Together, two paintings hanging side by side in the Alice Gallery illustrate the paradoxical nature of language in general and titles in particular. Each features a large, single figure juxtaposed among smaller ones, and each is identified by a particular word. In “Society,” scale separates the lone figure from the many, so that the subject can be seen to be “in society,” but not necessarily a part of it. Reference to the group serves primarily to call attention to the alienation of the individual. In the other, a looming, horizontal figure, having absorbed some of the figures, hovers over the rest. This is “The Observer,” and the combination of title and composition serve to shift attention from this ominous figure, who is more a presence, a part or force of nature rather than a subject, to the objects of its gaze. In an authoritarian society, the significance, the threat of the observer is clear. Where the word “society” directs attention to the individual, the word “observer” redirects focus to the many under scrutiny.
The artist, Negar Monaghy, an Iranian woman who struggled under an authoritarian regime until she immigrated to the U.S. in search of freedom of self-expression, has not only authorized such readings of her painting in comments made on her art, but has identified and even indicted some of the oppressive powers portrayed in her remarkably expressionistic images. She has described “feeling like an outsider” while growing up and traced her alienation in particular to never having had strong religious feelings.
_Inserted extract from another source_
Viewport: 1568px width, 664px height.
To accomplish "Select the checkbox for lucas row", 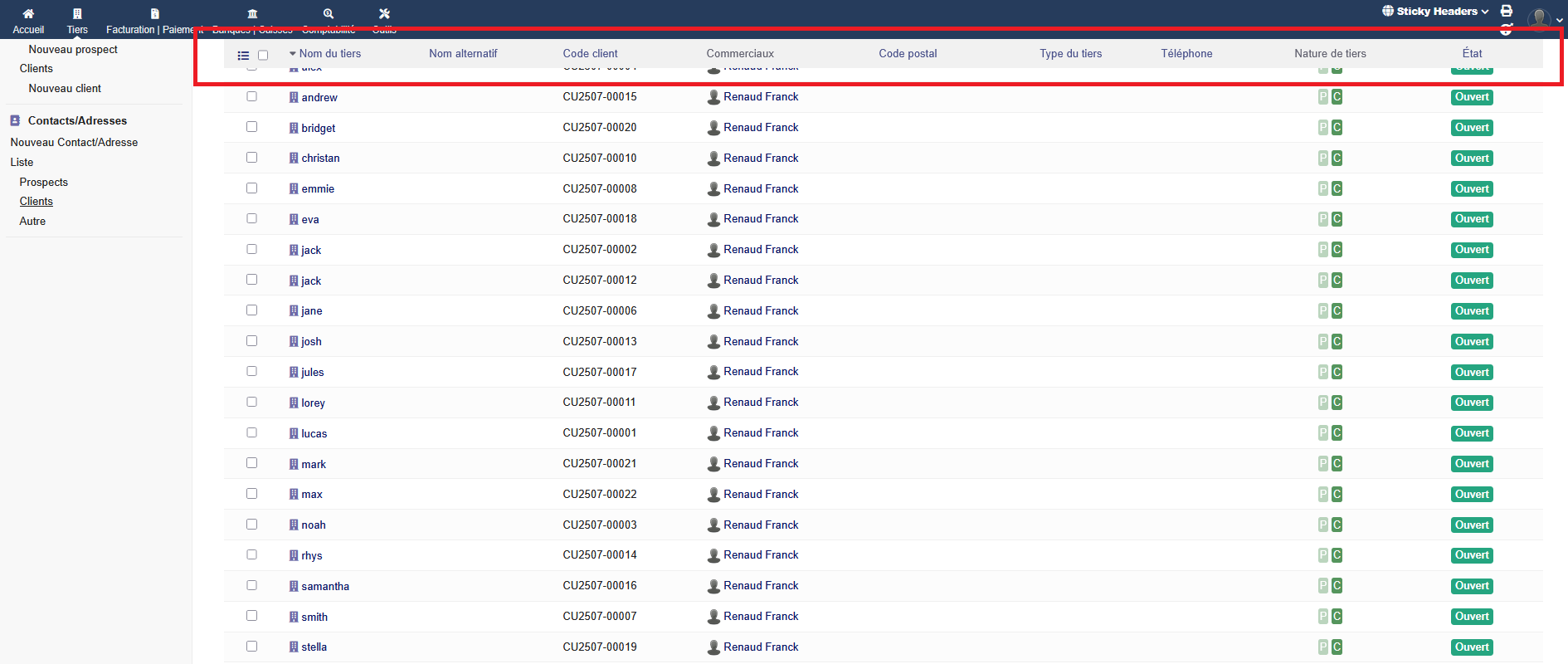I will pyautogui.click(x=251, y=432).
While to be sure, there are many places in the U.S. where her lack of religious conviction would be every bit as unpopular as it was where she grew up, she benefits here from two circumstances: first, there are eloquent Americans who share her detachment from religious dogma, or at least agree with the founders of this nation that no one should be required to observe an established religion; and then there are those who might take pleasure in sharing what they see as her opposition to a specific, minority branch of the Muslim faith. They take the attitude that “the enemy of my enemy is my friend,” a tautology first formulated among European royalty around 1700 as “Amicus meus, inimicus inimici mei.”
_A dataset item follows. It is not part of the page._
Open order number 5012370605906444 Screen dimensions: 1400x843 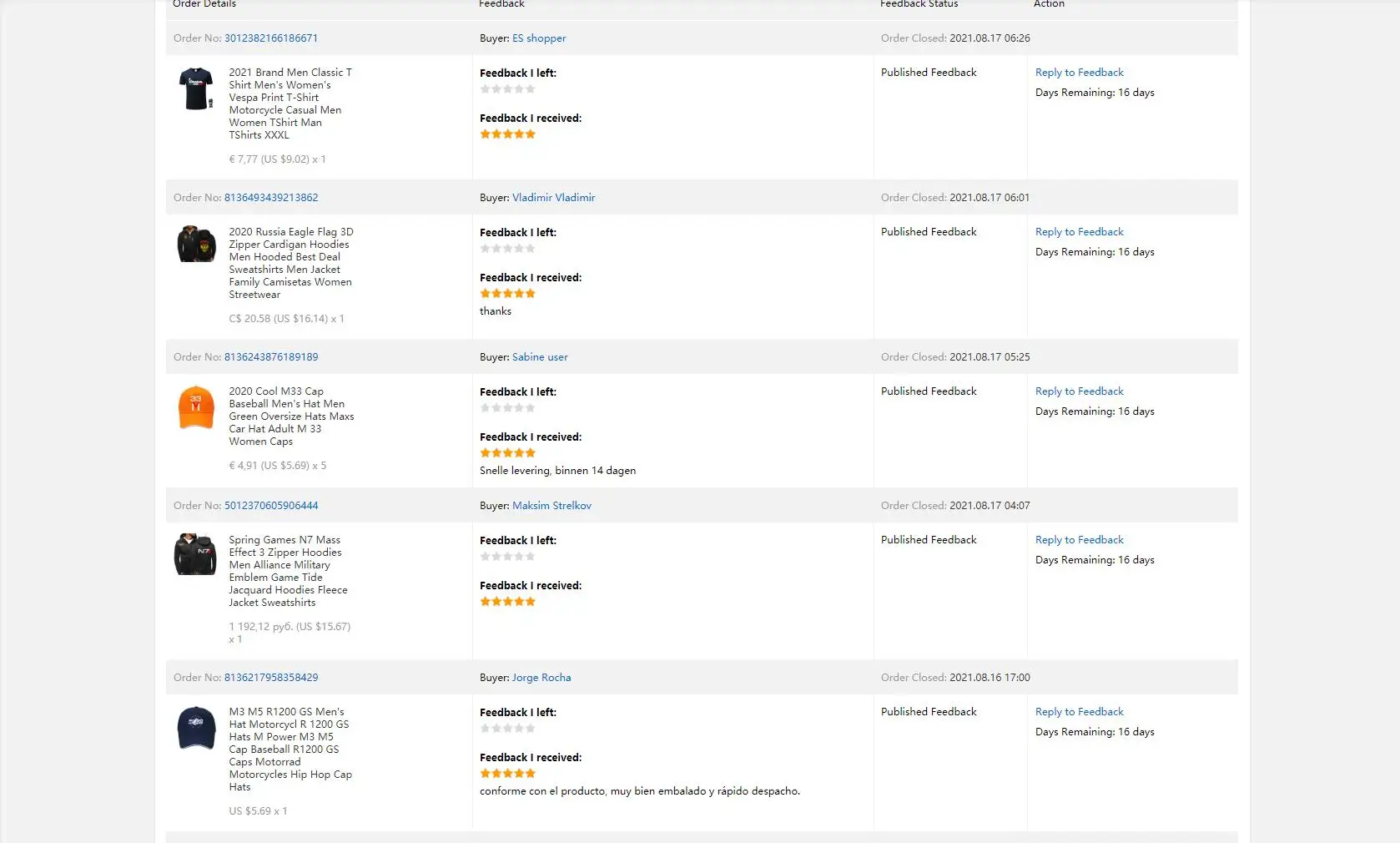(x=270, y=506)
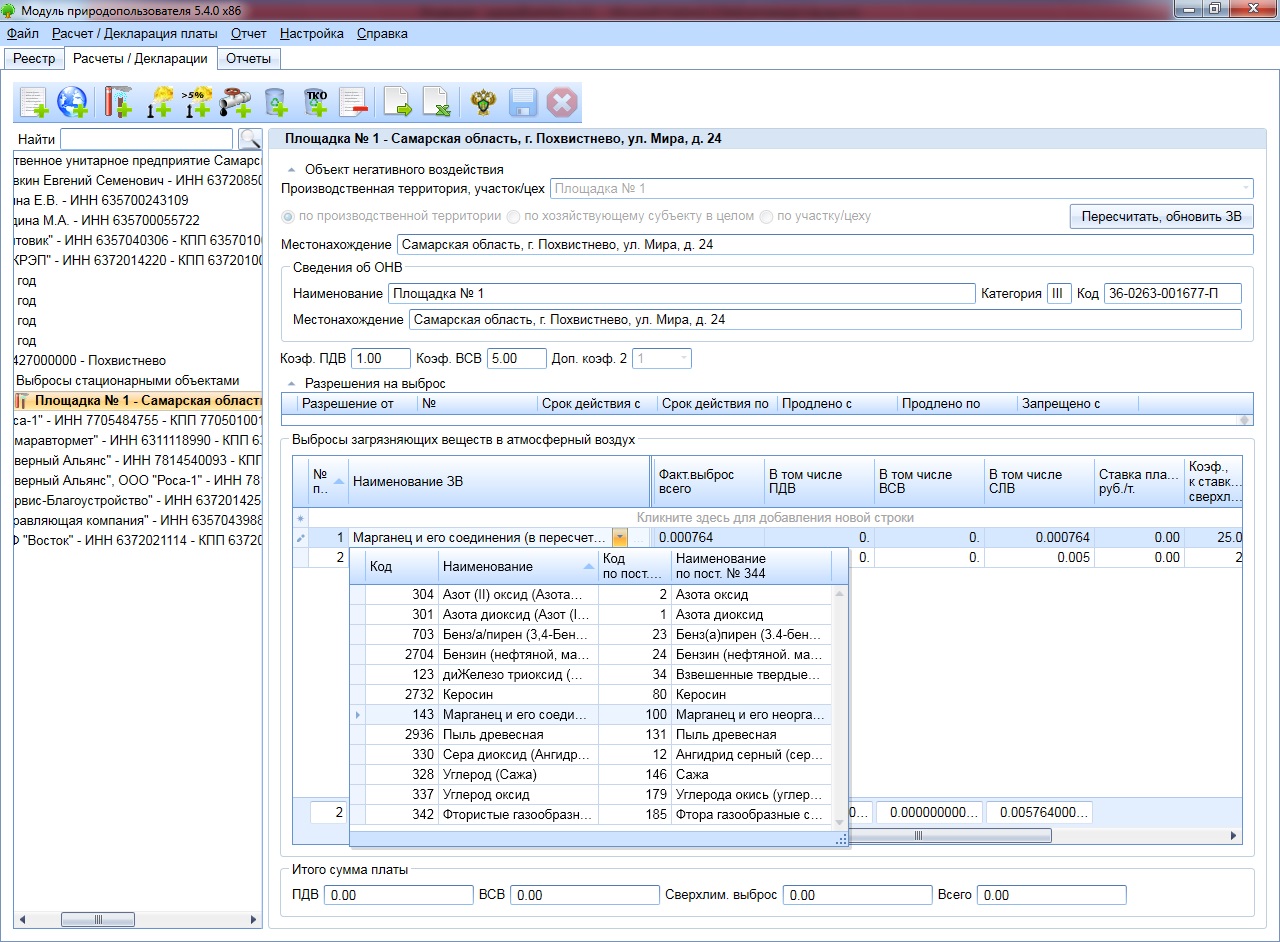Collapse the 'Разрешения на выброс' section
Screen dimensions: 1280x942
point(292,383)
Works of art routinely invoke such philosophical, political and social issues. It’s important to keep in mind, though, that such content is often specific to a time and place. Mohaghy’s overall title, Stolen Identities, for example, means something very different to her than it may to we who live in a capitalist paradise, where “identity” has come to mean the codes that access our bank accounts. The identity theft Mohaghy refers to is closer to that which victimized slaves, who were routinely denied individual identities as persons. The revolution that liberated those slaves remains incomplete, and for that reason their status, as exposed in the Black Lives Matter movement, comes closer to what actually inspires these artworks.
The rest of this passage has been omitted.